II
François-Marie Arouet naquit à Châtenay, petit village des environs de Paris, le 20 février 1694. Il ne prit qu'à vingt-cinq ans le nom de Voltaire d'un petit fief de sa mère dans l'Anjou. Son père était un des membres de la haute bourgeoisie de Paris. Des fonctions honorables, l'élégance des moeurs, la fortune et les lumières rapprochaient cette classe de l'aristocratie: il était trésorier de la Chambre des comptes. La Chambre des comptes, corps presque parlementaire, exerçait le contrôle de la comptabilité du royaume. Sa mère, Catherine Daumart de son nom, était une femme d'une grande beauté, d'un esprit délicat et cultivé, centre d'une société choisie d'écrivains, de diplomates étrangers et de courtisans qui recherchaient dans son salon les charmes de sa figure et de son entretien. C'est de cette mère enivrante et gracieuse que l'enfant reçut avec le sang le don de la grâce, le don le plus naturel de l'esprit de Voltaire. Son génie, en effet, commença par la grâce, ce don féminin qui est la jeunesse de l'esprit.

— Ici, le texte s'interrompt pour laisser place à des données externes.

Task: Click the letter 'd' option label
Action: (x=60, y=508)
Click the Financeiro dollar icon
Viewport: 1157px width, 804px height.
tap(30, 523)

Sa mère, à l'époque de la naissance de ce fils, était liée d'amitié avec un seigneur napolitain de haute naissance qui avait été également lié avec la mère du duc de Richelieu, l'ami futur et inséparable de Voltaire. Cette liaison du diplomate italien avec ces deux femmes, l'une de la cour, l'autre du parlement, et la ressemblance des deux enfants, de visage et de caractère, a fait rechercher sans preuve par quelques écrivains curieux des indices de parenté indirecte entre Voltaire et le duc de Richelieu. La verve étincelante et facétieuse de l'Italie méridionale aurait expliqué ainsi par sa source l'originalité étrangère et quelquefois burlesque de l'imitateur futur d'Arioste. Mais rien ne motive cette rumeur du temps que ces chuchotements de salon qui sont les vengeances de l'envie contre l'esprit et la beauté des femmes célèbres. On trouvera de meilleures explications de la ressemblance des deux amis dans la fréquentation des mêmes sociétés spirituelles, élégantes et licencieuses qui furent le berceau de leur esprit.

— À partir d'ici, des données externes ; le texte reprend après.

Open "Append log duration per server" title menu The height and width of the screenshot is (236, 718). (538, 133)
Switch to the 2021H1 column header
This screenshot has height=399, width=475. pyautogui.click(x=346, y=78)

L'enfant reçut une éducation soignée dans le collége des jésuites de Paris; le Père Porée, son professeur de rhétorique, présagea un grand homme dans son élève. L'élève, à son tour, devenu grand homme, conserva un penchant de coeur pour l'éducation libérale des jésuites, et une reconnaissance filiale pour son maître, le Père Porée.